Leaving Cusco by private bus, we entered the Sacred Valley. Stopping in Pisaq to experience their delightful and well-known market for shopping and lunch, we continued to Ollantaytambo.
You can only pronounce that word by carefully sounding out the syllables, and you can only appreciate this town by settling in for a few days and walking the rustic, cobbled streets.
Nestled into the mountains that arise from the floor of the Sacred Valley, it is the gateway to Machu Picchu and the head of the Inca Trail that takes hikers approximately four days to traverse on their way to the ancient monument.
The village of Ollantaytambo is primed for the adventurer, and feels similar to a college town in the 1960’s (at least to me!). The shops sell adventure gear and sunglasses, and restaurants sell hearty and affordable hot meals and refreshing cold beer. The sun is strong and the air is crisp.
There are ruins to explore here and is a perfect setting to take a moment – or a couple of days – to prepare your energy and thoughts for the journey on to Machu Picchu.
Our group met up with a skilled shaman named Don Victor. In Spanish “Don” is a title of respect rather than a first name, a fact that is helpful when you begin to wonder why there are so many people with the same name! Don Victor gathered our group and took us to a private sanctuary named “The Garden of Illumination” to participate in a healing and soulful ceremony.
Entering the property through a gate along the road, with only headlamps and flashlights to guide us, we found ourselves in a courtyard. We had been told our ceremony would begin in a sweat lodge and move to a garden, however, because it was Summer Solstice, the sweat lodge was being used by its regular group. We proceeded along paths, winding past giant cactus and foliage, and multiple paths leading to smaller gardens, to an open area atop a hill. There we made ourselves comfortable on the blankets we had brought with us, forming a semi-circle around an area designated for fires.
Don Victor’s assistants began bringing fire wood and rushes of herbs, flowers, and plants for the fire. Soon the warmth of the fire took the chill off being outdoors in the winter season in the mountains of South America.

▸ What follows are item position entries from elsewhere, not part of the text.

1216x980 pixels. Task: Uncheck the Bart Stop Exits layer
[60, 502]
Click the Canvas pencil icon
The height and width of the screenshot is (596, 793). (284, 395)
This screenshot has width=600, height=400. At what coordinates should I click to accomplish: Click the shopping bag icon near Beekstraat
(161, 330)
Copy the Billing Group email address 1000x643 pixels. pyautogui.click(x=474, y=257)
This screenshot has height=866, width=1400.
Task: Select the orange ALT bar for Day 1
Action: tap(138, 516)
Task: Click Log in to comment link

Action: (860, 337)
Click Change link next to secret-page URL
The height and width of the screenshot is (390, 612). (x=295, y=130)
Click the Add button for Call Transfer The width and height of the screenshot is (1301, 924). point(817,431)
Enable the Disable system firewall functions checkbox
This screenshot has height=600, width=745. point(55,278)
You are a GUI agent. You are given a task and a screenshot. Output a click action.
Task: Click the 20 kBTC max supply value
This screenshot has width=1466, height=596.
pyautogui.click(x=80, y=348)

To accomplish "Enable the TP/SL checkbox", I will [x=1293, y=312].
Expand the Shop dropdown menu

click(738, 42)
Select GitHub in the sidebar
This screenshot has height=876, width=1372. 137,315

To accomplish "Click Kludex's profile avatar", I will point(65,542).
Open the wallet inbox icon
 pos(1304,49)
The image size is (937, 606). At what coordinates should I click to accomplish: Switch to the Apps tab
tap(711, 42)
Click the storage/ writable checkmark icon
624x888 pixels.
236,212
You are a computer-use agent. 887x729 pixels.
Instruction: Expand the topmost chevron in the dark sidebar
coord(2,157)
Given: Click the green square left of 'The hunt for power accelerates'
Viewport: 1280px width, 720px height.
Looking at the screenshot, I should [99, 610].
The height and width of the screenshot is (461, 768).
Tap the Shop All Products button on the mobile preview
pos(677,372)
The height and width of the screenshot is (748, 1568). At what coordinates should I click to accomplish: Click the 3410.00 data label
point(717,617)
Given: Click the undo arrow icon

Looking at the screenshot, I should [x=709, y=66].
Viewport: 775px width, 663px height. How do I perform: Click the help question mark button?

For the next five hours – until 3:00 in the morning – we would watch that fire blaze and recede, meditate, witness the moon rising over the Andes with Venus in tow, gaze on the southern hemisphere night sky (disorientingly different from the northern sky) and be party to the intense activities of deep shamanic healing work. It was a life-changing and memorable experience. And all I can say is that you would have to experience it for yourself, as it cannot be adequately described.